Get over yourself. You love to code. You’re new, you need to learn more. But you love it. And you know you’ll love it even more when you’re building what you’ve thought of, so let that happen. Not typing div or this.sumpin=this.sumpin.bind(this) or transform: rotate(-45deg) every day does not mean I’m not a developer. Planning. Drawing. Designing. They count.

The pressure is on from people I don’t know, so why am I adding to it? I am my project manager (micro managing and stubborn), UI designer (clearly drinks too much), front-end developer (tenacious but a bit high strung at the mo), and backend developer (very green, might get the boot). I am also the janitor, cook, pet carer, housekeeper.

I’m not even close to being Mr. Torrence, but I’ve been staying away from the water heater.

 

*I know that isn’t true, but you know that this is how it feels.

100 DoC: hiccups

I had a plan, man. I’ll call the plan Stan. Stan had a plan: expan’. 

The project I was working on grew as other ideas came in. When that happens, I know it’s best to give it a rest. Let the ideas come in, take notes, do something else. I’m cool with that. My project; my rules. 

Part of the project required my drawing little things, so that takes more time than just building a wee code. 

Here’s my cursor to give you a hint of my fantastic art skills at work:

Part of having too much fun with code is letting it get out of hand. I don’t care. This is code, not a trip to Vegas. The fishy project will come soon. 

Still, I wanted to have a code done, so I cheated in a way. I returned to old homework to make it neater or add more to it. I started with my “vanilla to-do”. I won’t add a link. It’s not that fun yet. Just believe me (belieeeeeeve me) that I added check boxes for when I complete a task. When I get stuck on a DoC project again, I’ll return to this to-do list to add windows.localstorage. And once it’s all done, I’ll build a new one from scratch with Ajax and jQuery. 

Some days just are sluggish. This was one. I’m just glad that I didn’t find comfort in a pint of ice cream. Win! (not really)

100 DoC: Day One

Yesterday I walked from the Blanton Museum to my home, which is about 1.5 miles south of Ben White. I was going to run, but I was too tired. Will I count that as exercise? Hells to the yeah power. 

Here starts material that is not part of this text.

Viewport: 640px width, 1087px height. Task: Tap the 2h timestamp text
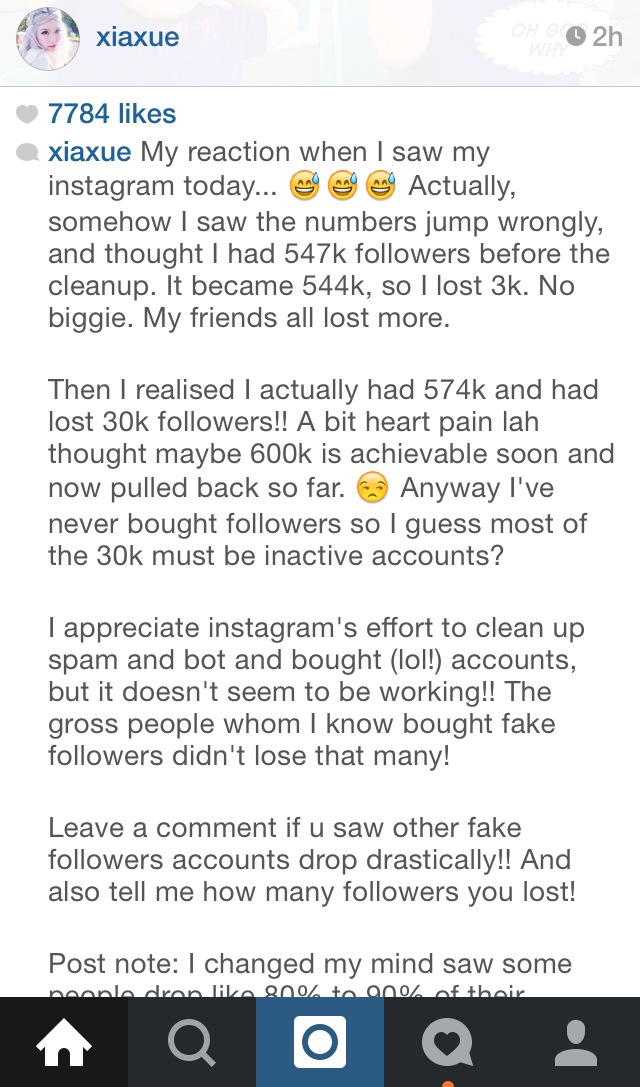point(607,37)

And I’m counting today as day one, too. I did not think I was going to start today. I was trying to get my portfolio set up (in a skeletal sort of way) and was running out of time to do a wee bit of code. Nearly defeated. Nearly. Until I had my “cotton-pickin’ moment” moment (often called a copimomo among the cool kids). Building the portfolio counts as coding. Walking 8 miles instead of running 3 counts, so fussing about with the portfolio, html, css, and Sass count. It wasn’t what I had planned, but there were blisters and sweat. Just as much. 

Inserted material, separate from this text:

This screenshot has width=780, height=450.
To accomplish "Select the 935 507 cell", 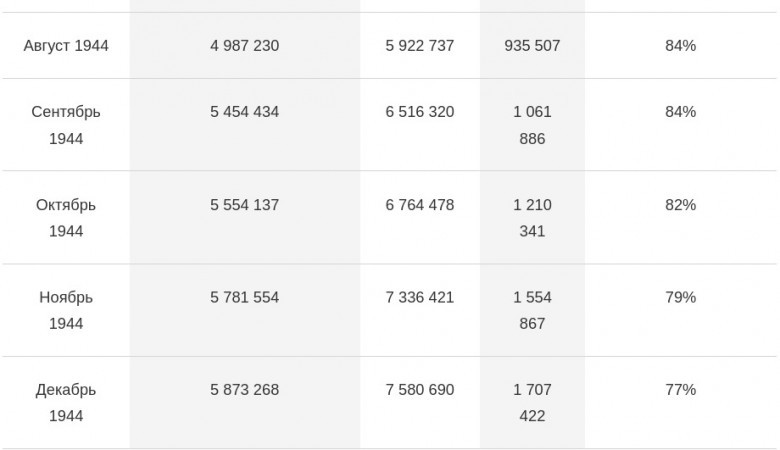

It’s a complete do-over. This 100 Days is a new repository. The older one has been renamed MinPens-WiddleFiddles, which will be for wee wee bits. We’re talking wee, weally wee. And they cannot count for 100 Days. If anything, they can be my warmups. My stretches. My kicks. Because I’m 47:

100 derps of code

Why not decide to commit to 100 Days of Code just before starting my final project? WHY THE HELL NOT?!? I’ll have all the time in the world. Sure, I can do it. Just wee bits of code. Nothing huge. A min-Pen here or widdle-Fiddle there. 

I’m the derp in purp:

Instead of starting where I left off, it’s time to recommit. And re-plan. My three months in a coding school are done. Everyday something new for the most part. Some topics feel like I learned them years ago. Do I start at the beginning? Start at a topic with A and go down the alphabet? Do wee bits or larger projects? Everyday the same or different days with different formats? Always digital or the occasional mind-mapping with crazy pen and ink? So many ideas.

I’m down to a few ideas. I’m going to commit by the end of tomorrow’s second cappuccino. You have no idea how that kind of commitment gives me the shakes.